Entries supplied:
--------------------------------
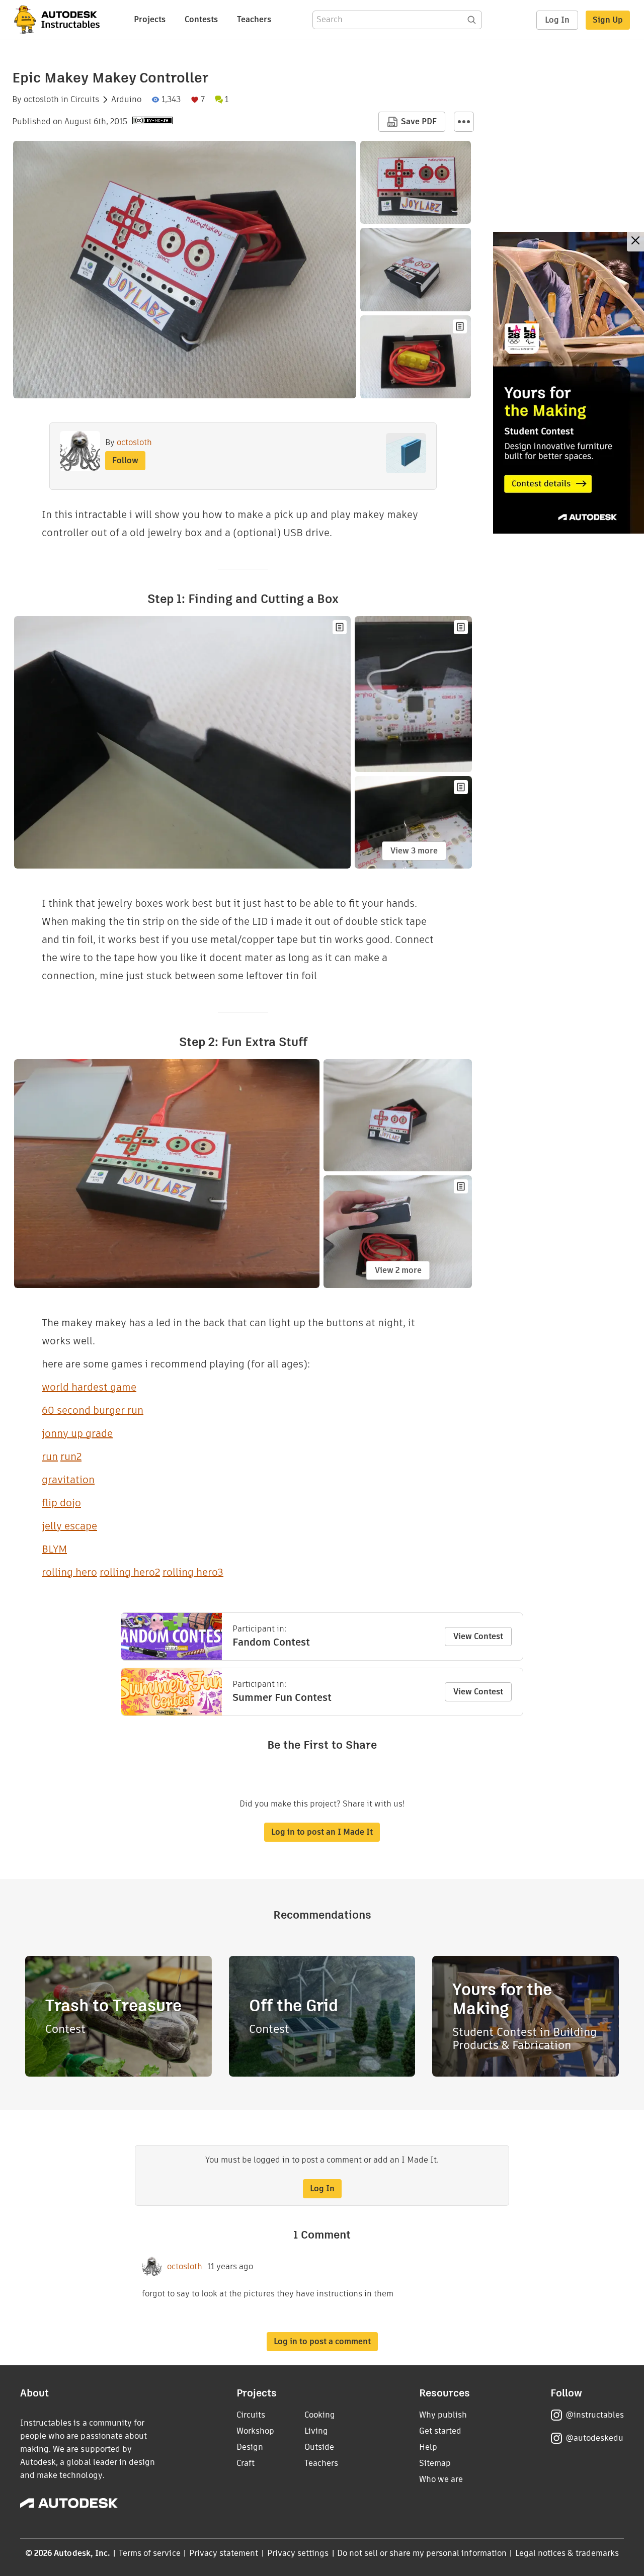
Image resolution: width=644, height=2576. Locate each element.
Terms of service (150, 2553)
--------------------------------
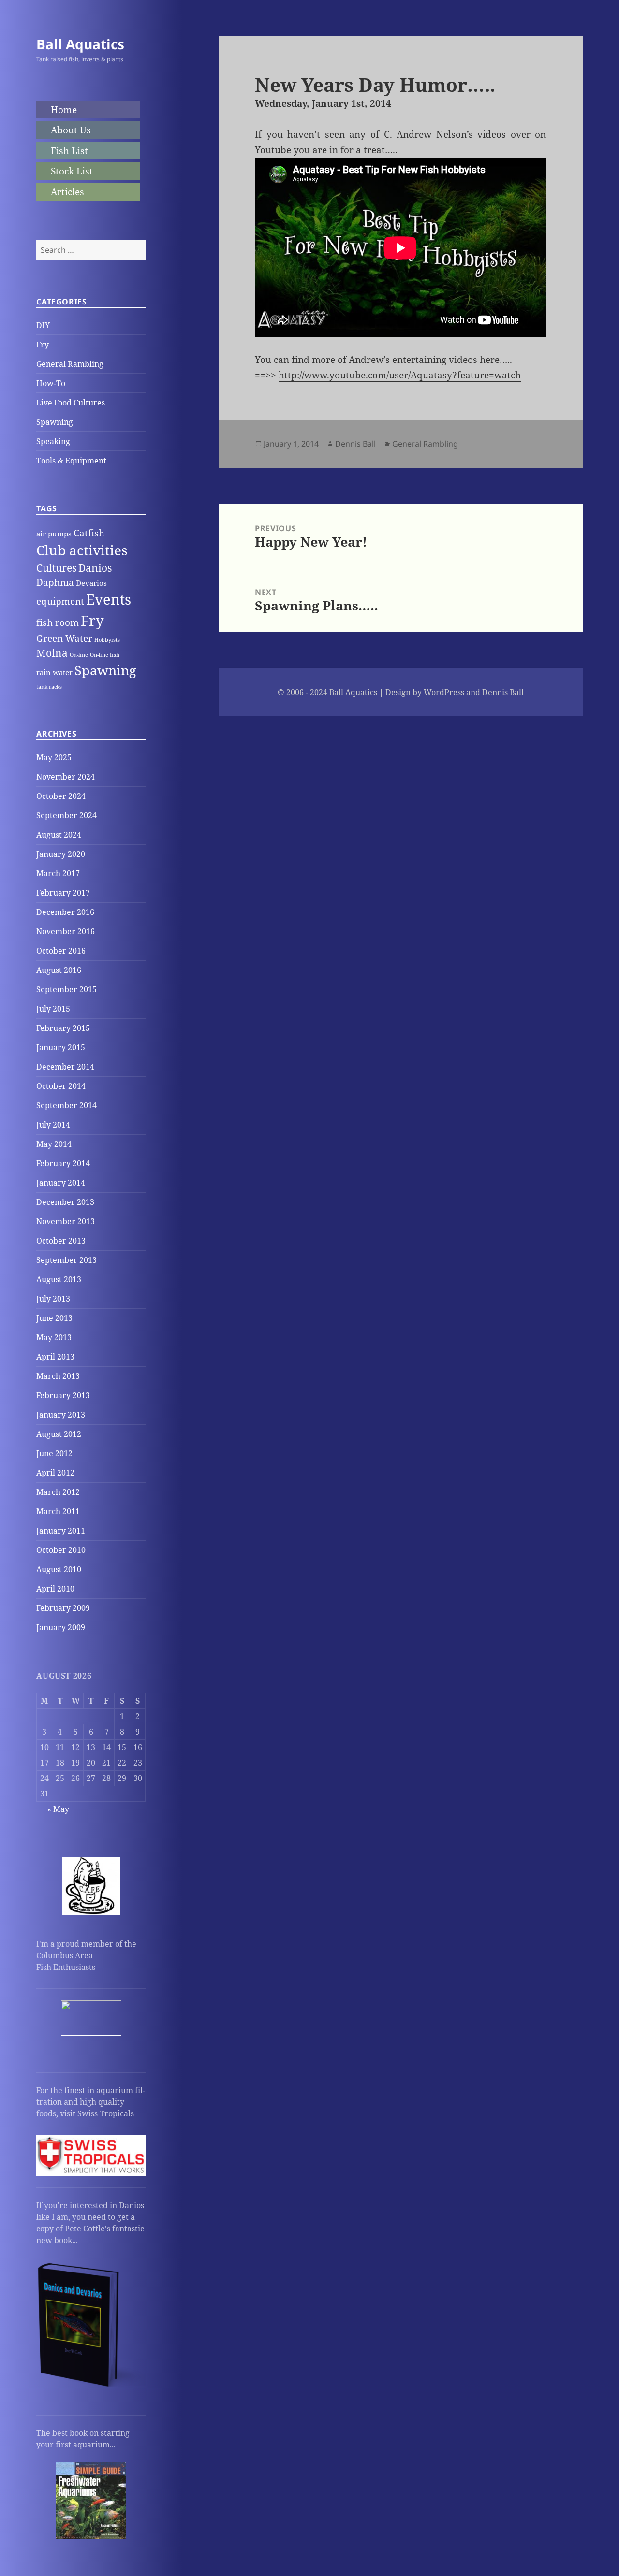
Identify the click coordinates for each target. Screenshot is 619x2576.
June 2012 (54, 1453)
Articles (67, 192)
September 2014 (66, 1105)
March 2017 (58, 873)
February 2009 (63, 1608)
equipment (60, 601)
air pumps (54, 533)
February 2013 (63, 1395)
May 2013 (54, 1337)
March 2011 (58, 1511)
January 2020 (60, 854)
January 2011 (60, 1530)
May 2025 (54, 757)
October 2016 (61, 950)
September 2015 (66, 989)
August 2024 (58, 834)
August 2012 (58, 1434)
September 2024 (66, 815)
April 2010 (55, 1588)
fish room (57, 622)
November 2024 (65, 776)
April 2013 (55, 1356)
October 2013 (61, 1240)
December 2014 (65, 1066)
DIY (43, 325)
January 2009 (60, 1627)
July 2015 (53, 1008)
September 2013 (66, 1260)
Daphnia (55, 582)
--------------------------------
Problem statement:
Search the listing for "each" and show every line where it occurs.

Task response:
Image resolution: width=644, height=2576. Locate each element.
Identify the click coordinates for each target. Screenshot is 619x2576.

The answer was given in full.